Maybe that snootful of dried fungus is utterly delicious — I don’t know. But she’s not saying she’s eating it because it tastes good, but because it has “super endocrine, brain, immunity, and libido- boosting powers”, which is bullshit. You don’t need “alkalizers”. Everything does “brain chemistry magic” — a cup of coffee does things to your brain and energy and doesn’t cost $60 for a four ounce jar. Everything she’s nibbling on sounds awful, and like she’s just eating it because of bizarre notions about its medicinal virtues.

No thank you. Moderation and simple local foods, fresh and well-prepared with an eye towards good flavor, would be my ideal. Exotic ingredients selected for imaginary magical effects is precisely the opposite of what I want.

No, Oprah is not going to be a viable Democratic candidate

In some ways, they’re perfectly good representatives of the yin and yang of our two political parties. Donald Trump: xenophobic, angry, crude, white male. Oprah Winfrey: kind, sympathetic, open, black female. They’re almost caricatures of the right and left. All they need to do is open their mouths in a public forum and stand there like the apotheosis of their representative parties, and people start clamoring to make them our real political leaders.
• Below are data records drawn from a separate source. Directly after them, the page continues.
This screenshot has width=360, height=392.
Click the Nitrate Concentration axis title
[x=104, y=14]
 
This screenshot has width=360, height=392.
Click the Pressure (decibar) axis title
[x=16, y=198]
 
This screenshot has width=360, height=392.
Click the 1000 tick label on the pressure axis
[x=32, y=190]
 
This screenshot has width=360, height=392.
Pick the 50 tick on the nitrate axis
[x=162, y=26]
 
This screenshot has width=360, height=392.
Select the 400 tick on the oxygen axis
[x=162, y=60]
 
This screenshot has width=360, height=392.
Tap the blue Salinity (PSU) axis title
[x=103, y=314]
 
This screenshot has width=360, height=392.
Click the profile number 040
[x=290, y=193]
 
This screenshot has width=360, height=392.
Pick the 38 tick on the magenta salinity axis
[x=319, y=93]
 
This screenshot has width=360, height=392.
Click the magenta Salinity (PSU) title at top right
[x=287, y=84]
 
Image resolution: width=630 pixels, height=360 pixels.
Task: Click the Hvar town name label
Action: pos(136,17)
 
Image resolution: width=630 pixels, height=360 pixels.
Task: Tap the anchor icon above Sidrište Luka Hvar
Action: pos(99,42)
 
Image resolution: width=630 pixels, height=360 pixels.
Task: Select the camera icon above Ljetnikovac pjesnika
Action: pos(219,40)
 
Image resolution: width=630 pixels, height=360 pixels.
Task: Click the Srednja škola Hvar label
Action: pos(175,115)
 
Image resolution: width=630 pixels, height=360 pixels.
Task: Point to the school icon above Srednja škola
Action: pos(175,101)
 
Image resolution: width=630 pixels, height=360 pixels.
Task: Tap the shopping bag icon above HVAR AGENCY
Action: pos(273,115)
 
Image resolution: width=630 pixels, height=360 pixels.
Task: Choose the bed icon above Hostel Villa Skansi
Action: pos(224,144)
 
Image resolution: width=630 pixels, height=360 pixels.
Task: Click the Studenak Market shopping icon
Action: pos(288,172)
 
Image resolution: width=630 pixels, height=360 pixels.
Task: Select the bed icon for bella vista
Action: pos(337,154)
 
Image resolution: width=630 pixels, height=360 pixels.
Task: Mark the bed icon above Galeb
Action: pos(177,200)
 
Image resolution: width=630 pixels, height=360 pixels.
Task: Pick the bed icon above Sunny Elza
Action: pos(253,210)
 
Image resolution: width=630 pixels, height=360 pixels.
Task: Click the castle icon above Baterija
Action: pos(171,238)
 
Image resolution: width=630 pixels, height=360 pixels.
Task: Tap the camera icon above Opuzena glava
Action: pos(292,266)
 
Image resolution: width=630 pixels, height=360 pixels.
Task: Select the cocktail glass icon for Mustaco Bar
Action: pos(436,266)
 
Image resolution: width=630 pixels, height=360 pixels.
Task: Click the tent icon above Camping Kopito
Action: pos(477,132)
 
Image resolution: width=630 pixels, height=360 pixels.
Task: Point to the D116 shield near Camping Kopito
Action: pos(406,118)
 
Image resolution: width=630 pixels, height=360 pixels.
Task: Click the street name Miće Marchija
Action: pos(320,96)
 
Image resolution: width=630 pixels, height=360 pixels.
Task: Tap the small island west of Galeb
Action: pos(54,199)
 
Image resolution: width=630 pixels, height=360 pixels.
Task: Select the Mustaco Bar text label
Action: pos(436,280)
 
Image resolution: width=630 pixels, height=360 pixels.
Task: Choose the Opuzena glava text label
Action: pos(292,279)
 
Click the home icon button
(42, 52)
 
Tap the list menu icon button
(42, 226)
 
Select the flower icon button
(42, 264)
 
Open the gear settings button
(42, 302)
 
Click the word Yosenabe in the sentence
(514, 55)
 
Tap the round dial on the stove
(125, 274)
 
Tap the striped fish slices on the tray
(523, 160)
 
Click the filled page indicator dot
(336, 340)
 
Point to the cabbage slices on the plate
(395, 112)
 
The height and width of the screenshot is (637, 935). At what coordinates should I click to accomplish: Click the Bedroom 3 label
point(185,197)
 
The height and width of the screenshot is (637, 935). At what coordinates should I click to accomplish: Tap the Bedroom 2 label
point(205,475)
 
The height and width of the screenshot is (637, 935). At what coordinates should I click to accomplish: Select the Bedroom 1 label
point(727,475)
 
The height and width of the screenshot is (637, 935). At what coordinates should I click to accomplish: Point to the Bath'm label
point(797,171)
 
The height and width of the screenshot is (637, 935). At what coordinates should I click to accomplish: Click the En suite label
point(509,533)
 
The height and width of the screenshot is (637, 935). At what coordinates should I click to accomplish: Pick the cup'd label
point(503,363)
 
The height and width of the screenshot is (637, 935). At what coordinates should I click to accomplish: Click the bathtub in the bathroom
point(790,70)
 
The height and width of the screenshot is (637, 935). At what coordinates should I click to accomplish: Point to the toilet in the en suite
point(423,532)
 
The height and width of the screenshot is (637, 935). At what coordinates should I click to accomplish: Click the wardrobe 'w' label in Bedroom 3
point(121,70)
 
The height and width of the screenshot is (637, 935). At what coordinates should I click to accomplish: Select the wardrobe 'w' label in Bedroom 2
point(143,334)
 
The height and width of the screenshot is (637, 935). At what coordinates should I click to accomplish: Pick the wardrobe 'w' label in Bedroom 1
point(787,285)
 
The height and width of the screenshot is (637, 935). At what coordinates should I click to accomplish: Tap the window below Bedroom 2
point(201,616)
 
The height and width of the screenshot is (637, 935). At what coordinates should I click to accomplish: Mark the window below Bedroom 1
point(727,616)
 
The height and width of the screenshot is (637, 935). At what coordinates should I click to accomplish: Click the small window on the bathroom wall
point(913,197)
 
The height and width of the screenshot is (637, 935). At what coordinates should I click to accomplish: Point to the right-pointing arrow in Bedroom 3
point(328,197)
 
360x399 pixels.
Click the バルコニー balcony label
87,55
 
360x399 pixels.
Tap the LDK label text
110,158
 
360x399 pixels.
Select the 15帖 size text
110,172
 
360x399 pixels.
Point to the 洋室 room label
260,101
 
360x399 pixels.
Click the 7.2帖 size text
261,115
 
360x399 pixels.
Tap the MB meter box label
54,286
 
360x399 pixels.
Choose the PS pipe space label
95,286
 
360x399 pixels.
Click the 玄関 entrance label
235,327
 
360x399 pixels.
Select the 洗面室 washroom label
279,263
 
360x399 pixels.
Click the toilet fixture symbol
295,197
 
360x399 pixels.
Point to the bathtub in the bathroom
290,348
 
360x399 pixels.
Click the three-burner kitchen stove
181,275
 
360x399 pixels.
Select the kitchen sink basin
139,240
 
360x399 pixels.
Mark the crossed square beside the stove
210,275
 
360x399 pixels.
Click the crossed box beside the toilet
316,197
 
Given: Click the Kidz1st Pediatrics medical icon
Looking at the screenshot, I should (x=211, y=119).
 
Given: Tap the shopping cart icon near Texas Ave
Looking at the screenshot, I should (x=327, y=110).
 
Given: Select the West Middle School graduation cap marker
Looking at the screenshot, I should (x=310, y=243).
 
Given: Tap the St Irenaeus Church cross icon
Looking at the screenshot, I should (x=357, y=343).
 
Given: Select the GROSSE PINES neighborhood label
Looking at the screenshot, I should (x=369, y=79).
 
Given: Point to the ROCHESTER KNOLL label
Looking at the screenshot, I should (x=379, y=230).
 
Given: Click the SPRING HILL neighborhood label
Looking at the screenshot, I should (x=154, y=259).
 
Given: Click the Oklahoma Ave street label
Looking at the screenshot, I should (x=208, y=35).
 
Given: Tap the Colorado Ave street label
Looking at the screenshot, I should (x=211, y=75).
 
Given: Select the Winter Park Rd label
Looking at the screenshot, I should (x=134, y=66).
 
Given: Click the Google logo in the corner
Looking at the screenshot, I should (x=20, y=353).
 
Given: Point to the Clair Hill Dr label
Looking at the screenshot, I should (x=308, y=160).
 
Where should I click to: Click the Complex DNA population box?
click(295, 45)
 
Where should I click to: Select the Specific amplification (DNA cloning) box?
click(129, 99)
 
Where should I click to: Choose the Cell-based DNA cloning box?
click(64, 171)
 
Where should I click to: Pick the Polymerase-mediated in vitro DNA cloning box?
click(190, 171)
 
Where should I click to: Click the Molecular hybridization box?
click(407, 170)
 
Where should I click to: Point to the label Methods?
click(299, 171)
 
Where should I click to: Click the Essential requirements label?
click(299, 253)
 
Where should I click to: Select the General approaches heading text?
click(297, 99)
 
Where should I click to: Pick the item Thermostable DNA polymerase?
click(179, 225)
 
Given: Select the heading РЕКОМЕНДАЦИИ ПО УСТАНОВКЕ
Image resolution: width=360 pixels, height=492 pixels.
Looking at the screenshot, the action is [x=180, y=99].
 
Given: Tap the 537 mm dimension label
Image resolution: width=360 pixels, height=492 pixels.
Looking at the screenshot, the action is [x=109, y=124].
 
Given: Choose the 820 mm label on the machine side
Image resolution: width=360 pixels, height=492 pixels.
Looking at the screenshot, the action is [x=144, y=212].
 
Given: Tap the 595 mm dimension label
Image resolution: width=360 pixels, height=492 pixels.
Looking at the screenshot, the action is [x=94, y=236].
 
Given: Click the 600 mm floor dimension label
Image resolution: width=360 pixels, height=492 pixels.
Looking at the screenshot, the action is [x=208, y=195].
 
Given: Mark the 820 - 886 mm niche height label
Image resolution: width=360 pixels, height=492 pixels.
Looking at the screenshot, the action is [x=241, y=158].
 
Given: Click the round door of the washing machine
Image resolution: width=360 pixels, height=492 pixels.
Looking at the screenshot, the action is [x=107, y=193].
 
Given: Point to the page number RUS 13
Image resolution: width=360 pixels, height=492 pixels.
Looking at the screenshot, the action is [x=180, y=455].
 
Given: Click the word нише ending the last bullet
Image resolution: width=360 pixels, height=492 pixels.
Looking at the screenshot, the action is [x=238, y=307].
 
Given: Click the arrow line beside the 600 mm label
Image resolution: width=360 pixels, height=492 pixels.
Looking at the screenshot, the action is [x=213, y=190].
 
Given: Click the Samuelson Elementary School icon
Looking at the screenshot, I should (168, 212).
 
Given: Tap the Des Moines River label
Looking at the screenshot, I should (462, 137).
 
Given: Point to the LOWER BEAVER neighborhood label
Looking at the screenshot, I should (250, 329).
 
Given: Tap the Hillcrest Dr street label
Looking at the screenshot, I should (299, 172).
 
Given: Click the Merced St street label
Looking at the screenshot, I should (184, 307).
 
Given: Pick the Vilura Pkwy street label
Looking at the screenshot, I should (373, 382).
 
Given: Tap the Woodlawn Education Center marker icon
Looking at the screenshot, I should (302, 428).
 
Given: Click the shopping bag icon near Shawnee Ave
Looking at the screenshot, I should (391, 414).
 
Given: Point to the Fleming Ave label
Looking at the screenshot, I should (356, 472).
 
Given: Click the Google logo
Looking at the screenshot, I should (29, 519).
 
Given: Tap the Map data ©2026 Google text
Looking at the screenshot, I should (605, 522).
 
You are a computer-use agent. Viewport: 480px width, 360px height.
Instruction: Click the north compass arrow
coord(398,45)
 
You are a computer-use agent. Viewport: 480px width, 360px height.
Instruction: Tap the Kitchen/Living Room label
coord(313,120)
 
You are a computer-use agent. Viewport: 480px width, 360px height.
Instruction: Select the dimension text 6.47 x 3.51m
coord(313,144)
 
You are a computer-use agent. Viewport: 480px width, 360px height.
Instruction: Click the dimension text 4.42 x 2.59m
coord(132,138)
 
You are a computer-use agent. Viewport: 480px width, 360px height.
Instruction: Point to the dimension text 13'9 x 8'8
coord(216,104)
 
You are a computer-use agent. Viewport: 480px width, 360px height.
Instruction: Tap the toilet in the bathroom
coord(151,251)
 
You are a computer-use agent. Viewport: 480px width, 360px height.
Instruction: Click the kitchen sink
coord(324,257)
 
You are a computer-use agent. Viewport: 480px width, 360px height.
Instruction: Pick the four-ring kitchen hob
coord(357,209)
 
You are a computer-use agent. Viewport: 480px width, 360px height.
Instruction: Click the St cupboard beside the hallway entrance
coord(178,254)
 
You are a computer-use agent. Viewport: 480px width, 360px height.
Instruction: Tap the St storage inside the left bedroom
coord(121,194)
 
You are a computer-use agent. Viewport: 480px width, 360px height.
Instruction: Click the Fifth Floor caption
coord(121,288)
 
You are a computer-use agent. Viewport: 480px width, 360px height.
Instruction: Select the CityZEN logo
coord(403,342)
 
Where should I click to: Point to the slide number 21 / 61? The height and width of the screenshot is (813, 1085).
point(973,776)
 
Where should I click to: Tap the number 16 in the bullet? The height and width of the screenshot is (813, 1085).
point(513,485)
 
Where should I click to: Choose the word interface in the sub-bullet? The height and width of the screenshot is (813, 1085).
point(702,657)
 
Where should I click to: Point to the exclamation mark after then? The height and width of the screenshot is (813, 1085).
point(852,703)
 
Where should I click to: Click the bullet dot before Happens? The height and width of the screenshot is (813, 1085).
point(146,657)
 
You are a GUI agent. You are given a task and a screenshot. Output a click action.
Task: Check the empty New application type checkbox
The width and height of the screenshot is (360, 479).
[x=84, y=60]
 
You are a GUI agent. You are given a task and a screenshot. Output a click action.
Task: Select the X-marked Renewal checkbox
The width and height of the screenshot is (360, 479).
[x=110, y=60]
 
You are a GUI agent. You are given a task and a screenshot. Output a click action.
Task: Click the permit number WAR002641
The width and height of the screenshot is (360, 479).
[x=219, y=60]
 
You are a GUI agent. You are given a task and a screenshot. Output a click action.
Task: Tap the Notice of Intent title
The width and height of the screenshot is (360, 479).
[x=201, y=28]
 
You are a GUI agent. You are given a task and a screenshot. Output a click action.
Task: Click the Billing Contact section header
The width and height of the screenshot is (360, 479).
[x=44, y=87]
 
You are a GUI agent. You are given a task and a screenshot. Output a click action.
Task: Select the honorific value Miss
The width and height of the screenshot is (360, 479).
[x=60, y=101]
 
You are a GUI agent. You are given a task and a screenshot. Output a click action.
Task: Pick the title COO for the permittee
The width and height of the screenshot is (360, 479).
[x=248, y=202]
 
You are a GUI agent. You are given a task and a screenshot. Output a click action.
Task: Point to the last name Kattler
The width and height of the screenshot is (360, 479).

In the case of Trump, they succeeded, with disastrous results. In the case of Winfrey…most of what I’m seeing is rejection. We’re supposed to be the reality-based community, and Winfrey is missing that one critical aspect that would make her a true avatar of the political left: she stands for fantasy and quackery and feel-good pseudoscience.

…the big qualm I have about the prospect of a President Winfrey: Perhaps more than any other single American, she is responsible for giving national platforms and legitimacy to all sorts of magical thinking, from pseudoscientific to purely mystical, fantasies about extraterrestrials, paranormal experience, satanic cults, and more. The various fantasies she has promoted on all her media platforms—her daily TV show with its 12 million devoted viewers, her magazine, her website, her cable channel—aren’t as dangerous as Donald Trump’s mainstreaming of false conspiracy theories, but for three decades she has had a major role in encouraging Americans to abandon reason and science in favor of the wishful and imaginary.

Remember the Secret, the Law of Attraction? She was big on promoting that. How about the legacy of Dr Oz, Dr Phil, Deepak Chopra, and Jenny McCarthy? We now hear all the time about witch-hunts and moral panics, but it was Oprah Winfrey who enabled this nonsense.

As I say, she is an ecumenical promoter of fantasies. Remember the satanic panic, the mass hysteria during the 1980s and early ’90s about satanists abusing and murdering children that resulted in the wrongful convictions of dozens of people who collectively spent hundreds of years incarcerated? Multiple Oprah episodes featured the celebrity “victims” who got that fantasy going.

Pizzagate is the logical descendant of her shows that featured people claiming there Jewish satanic rituals in which babies were sacrificed — and she didn’t show a scrap of skepticism.

I am constantly being told that Winfrey is going to be groomed for the presidency, that Democrats are just as superficial as Republicans. I don’t believe that for a moment. But if the worst case scenario happened, and we had a 2020 presidential election to decide between Trump (isn’t he going to be impeached before then?) and Winfrey, it would be the end of the American experiment and the complete failure of democracy.